Segment Start: Entries shown

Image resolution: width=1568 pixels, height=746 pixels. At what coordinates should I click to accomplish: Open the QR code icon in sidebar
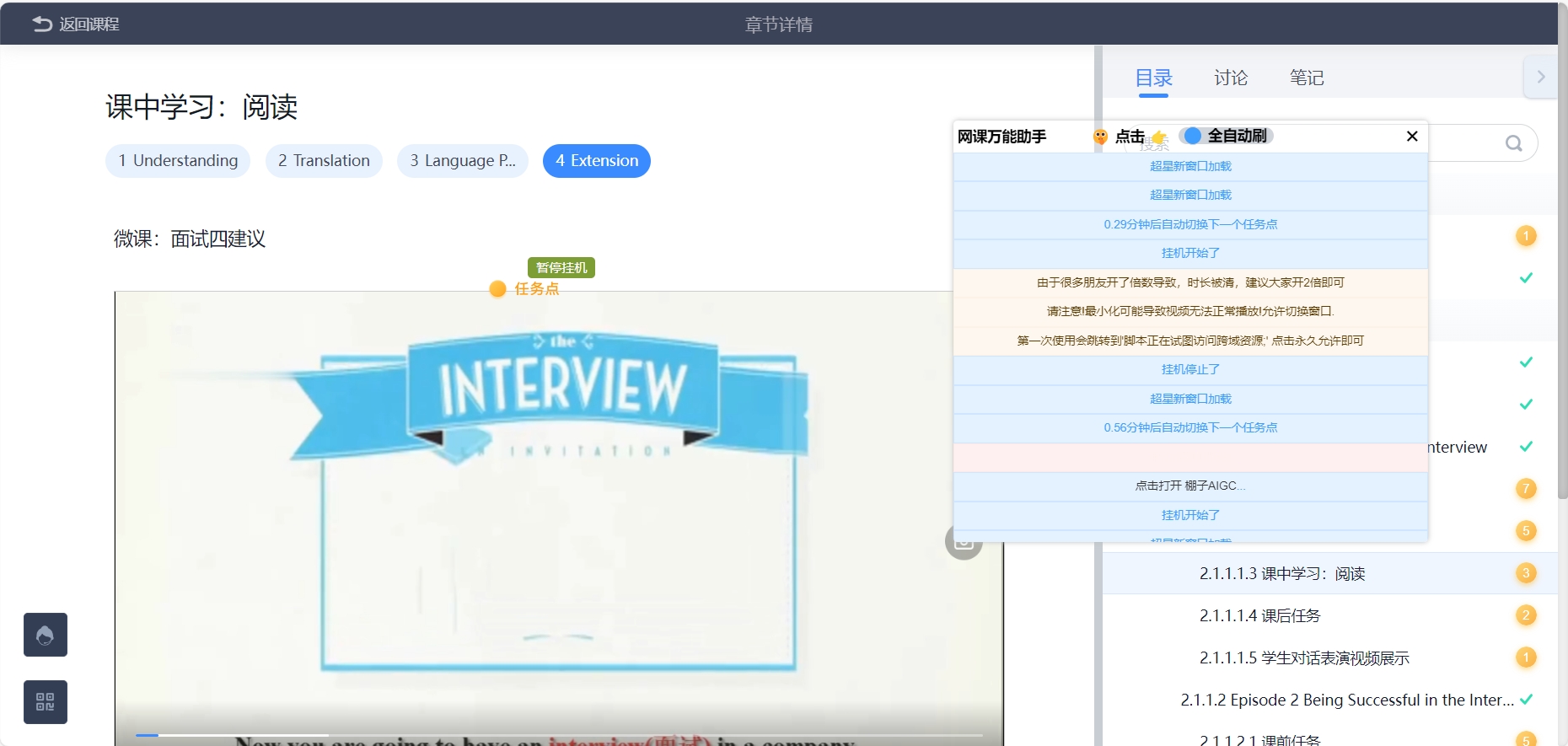pyautogui.click(x=46, y=702)
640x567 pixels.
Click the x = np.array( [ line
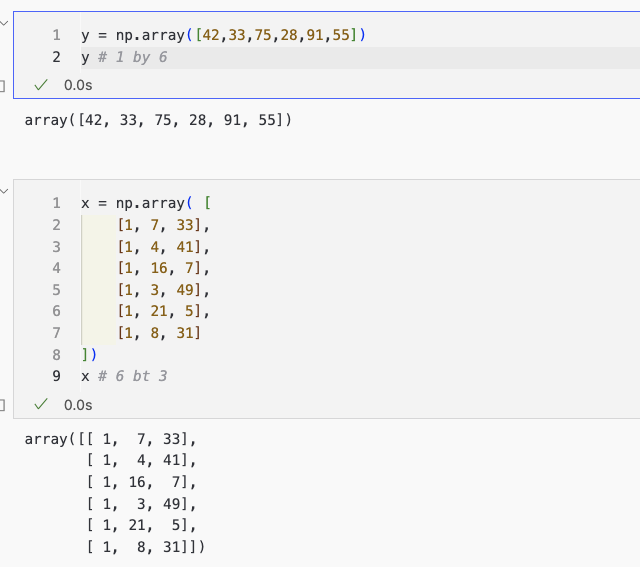tap(146, 203)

Segment End: Entries shown

* [Exercise prompt] Copy the preceding data in full and word for word, dropping its pictures.

* [Solution to this exercise]
Image resolution: width=1568 pixels, height=746 pixels. At what coordinates should I click to accomplish: Open the QR code icon in sidebar
pyautogui.click(x=46, y=702)
640x567 pixels.
Click the x = np.array( [ line
tap(146, 203)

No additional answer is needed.